Every entry below must be transcribed exactly, with no line missing.

◆ Data

☆ ☆ ☆ ☆

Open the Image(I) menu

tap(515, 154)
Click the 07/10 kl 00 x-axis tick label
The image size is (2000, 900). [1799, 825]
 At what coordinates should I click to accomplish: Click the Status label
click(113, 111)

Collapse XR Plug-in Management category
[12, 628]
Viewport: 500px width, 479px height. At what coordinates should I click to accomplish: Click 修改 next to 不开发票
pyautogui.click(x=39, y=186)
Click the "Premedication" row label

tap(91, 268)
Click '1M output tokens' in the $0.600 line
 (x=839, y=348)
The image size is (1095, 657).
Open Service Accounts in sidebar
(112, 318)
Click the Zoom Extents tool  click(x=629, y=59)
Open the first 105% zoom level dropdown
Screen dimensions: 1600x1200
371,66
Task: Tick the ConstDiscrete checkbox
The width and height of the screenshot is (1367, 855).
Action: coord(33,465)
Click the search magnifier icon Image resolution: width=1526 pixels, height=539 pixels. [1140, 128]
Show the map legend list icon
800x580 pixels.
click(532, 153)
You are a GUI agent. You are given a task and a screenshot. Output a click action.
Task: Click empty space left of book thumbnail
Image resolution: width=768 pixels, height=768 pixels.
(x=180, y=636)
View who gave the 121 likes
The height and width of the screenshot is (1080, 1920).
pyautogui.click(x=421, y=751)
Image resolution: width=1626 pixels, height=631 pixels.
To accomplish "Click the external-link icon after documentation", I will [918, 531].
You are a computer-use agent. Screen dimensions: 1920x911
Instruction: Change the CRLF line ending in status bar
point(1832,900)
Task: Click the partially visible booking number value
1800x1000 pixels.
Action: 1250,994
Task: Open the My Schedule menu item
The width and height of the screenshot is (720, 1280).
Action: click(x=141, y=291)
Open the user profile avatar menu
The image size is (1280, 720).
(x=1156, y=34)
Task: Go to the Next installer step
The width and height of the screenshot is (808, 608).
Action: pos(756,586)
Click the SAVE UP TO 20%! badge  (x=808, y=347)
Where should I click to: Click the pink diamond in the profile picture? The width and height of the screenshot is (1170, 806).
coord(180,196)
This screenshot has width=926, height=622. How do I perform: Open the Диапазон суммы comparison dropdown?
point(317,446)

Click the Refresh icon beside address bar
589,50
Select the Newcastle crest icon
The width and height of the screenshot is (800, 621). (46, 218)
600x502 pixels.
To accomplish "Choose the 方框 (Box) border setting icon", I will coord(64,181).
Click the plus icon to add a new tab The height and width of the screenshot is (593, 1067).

☆ ☆ ☆ ☆

◆ Response to this exercise
Open the Image(I) menu

tap(515, 154)
Click the 07/10 kl 00 x-axis tick label
The image size is (2000, 900). [1799, 825]
 At what coordinates should I click to accomplish: Click the Status label
click(113, 111)

Collapse XR Plug-in Management category
[12, 628]
Viewport: 500px width, 479px height. At what coordinates should I click to accomplish: Click 修改 next to 不开发票
pyautogui.click(x=39, y=186)
Click the "Premedication" row label

tap(91, 268)
Click '1M output tokens' in the $0.600 line
 (x=839, y=348)
The image size is (1095, 657).
Open Service Accounts in sidebar
(112, 318)
Click the Zoom Extents tool  click(x=629, y=59)
Open the first 105% zoom level dropdown
Screen dimensions: 1600x1200
371,66
Task: Tick the ConstDiscrete checkbox
The width and height of the screenshot is (1367, 855).
Action: coord(33,465)
Click the search magnifier icon Image resolution: width=1526 pixels, height=539 pixels. [1140, 128]
Show the map legend list icon
800x580 pixels.
click(532, 153)
You are a GUI agent. You are given a task and a screenshot. Output a click action.
Task: Click empty space left of book thumbnail
Image resolution: width=768 pixels, height=768 pixels.
(x=180, y=636)
View who gave the 121 likes
The height and width of the screenshot is (1080, 1920).
pyautogui.click(x=421, y=751)
Image resolution: width=1626 pixels, height=631 pixels.
To accomplish "Click the external-link icon after documentation", I will [918, 531].
You are a computer-use agent. Screen dimensions: 1920x911
Instruction: Change the CRLF line ending in status bar
point(1832,900)
Task: Click the partially visible booking number value
1800x1000 pixels.
Action: 1250,994
Task: Open the My Schedule menu item
The width and height of the screenshot is (720, 1280).
Action: click(x=141, y=291)
Open the user profile avatar menu
The image size is (1280, 720).
(x=1156, y=34)
Task: Go to the Next installer step
The width and height of the screenshot is (808, 608).
Action: pos(756,586)
Click the SAVE UP TO 20%! badge  (x=808, y=347)
Where should I click to: Click the pink diamond in the profile picture? The width and height of the screenshot is (1170, 806).
coord(180,196)
This screenshot has width=926, height=622. How do I perform: Open the Диапазон суммы comparison dropdown?
point(317,446)

Click the Refresh icon beside address bar
589,50
Select the Newcastle crest icon
The width and height of the screenshot is (800, 621). (46, 218)
600x502 pixels.
To accomplish "Choose the 方框 (Box) border setting icon", I will coord(64,181).
Click the plus icon to add a new tab The height and width of the screenshot is (593, 1067).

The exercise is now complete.